Mesmo em frente, fica o Torre Laranja Futsal Clube. Samuel faz questão de apresentar Adriano Pinto, que há muitos anos luta por melhorias no bairro. O presidente deste clube não nega que há problemas por aqui, mas garante que o que se investe a tentar apagar o nome do bairro é tempo perdido e que poderia fazer a diferença no que realmente importa.
Há um grande desacompanhamento de pessoas com doenças mentais e de quem sai da prisão. Vemo-los na rua completamente perdidos. Se isso não mudar, bem que podem alterar o nome 30 vezes, que os problemas sociais vão continuar a existir. E não é só aqui”, sintetiza Adriano.
O estereótipo é o grande obstáculo e são vários os moradores que confessam já terem omitido que são de Chelas, sobretudo quando estão à procura de emprego. “É uma pescadinha de rabo na boca”, porque o preconceito acaba por criar a própria realidade, sobretudo dos mais jovens.
“Muitas vezes vamos a torneios e perguntam-nos: vocês são de onde? Nós dizemos que somos de Chelas e reagem logo com espanto. Estavam à espera do quê? Que nós viéssemos cheios de pistolas, cheios de facas, cheios de tudo? Nós vimos com um comportamento civilizado, como os de outro lado qualquer”.
Adriano queixa-se também da referenciação, do facto de Chelas ser vista como uma zona vermelha ou de risco pela polícia — o que considera ser uma “carta branca” para as autoridades fazerem o que querem. Apesar de perceber a complexidade da situação, não tem dúvidas de que muitas vezes há abusos.
Há miúdos pacatos que são apanhados pela polícia só por estarem na rua. Vão para a esquadra, mandam-nos descalçar e os miúdos aparecem-me aqui todos inchados.
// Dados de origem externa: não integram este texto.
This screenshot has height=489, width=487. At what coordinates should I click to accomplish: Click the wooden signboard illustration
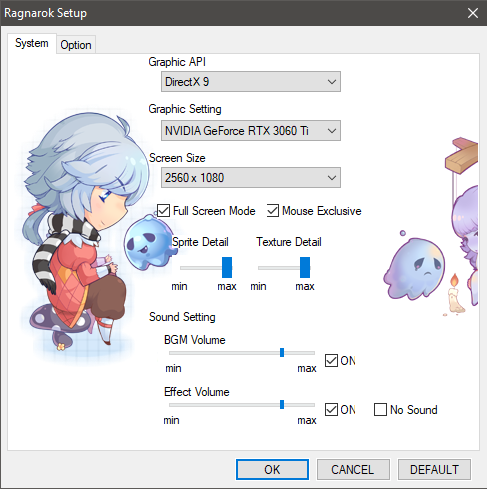pos(462,156)
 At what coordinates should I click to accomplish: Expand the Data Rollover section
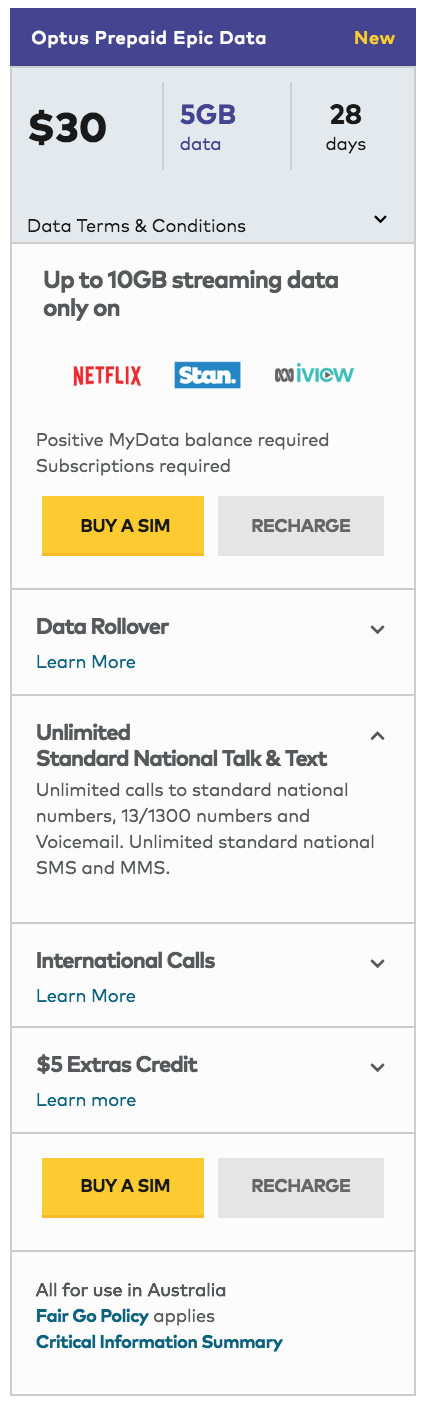(377, 629)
Abusam, porque sabem que depois não têm ninguém que os defenda, nenhuma estrutura para os apoiar”. A maior parte dos pais “trabalham de sol a sol”, diz, o que dificulta o acompanhamento dos filhos. “Vão ficando por aqui meio sozinhos, ouvem certas coisas e a situação fica complicada”, confessa Adriano.
Para Sam The Kid é triste que só se fale de Chelas quando algo de mau acontece, “um tiroteio, uma morte” e que tudo o resto não apareça na televisão, nem nos jornais.
“Tens imensas pessoas que fazem coisas super positivas pela comunidade. O Chelas Futebol Clube está a investir num torneio de futebol de praia e está muito bem, o Torre Laranja também. Tens o Miguel que já representou Portugal na seleção… Mas nada disso passa na televisão”, desabafa.
Apesar das dificuldades, o rapper Samuel Mira garante que não vai desistir de Chelas. Para quem lida tão de perto com as palavras, um nome é mais do que isso: representa uma essência, manchada pela história, mas que “ninguém se vai cansar de pintar de branco”. As vezes que forem precisas.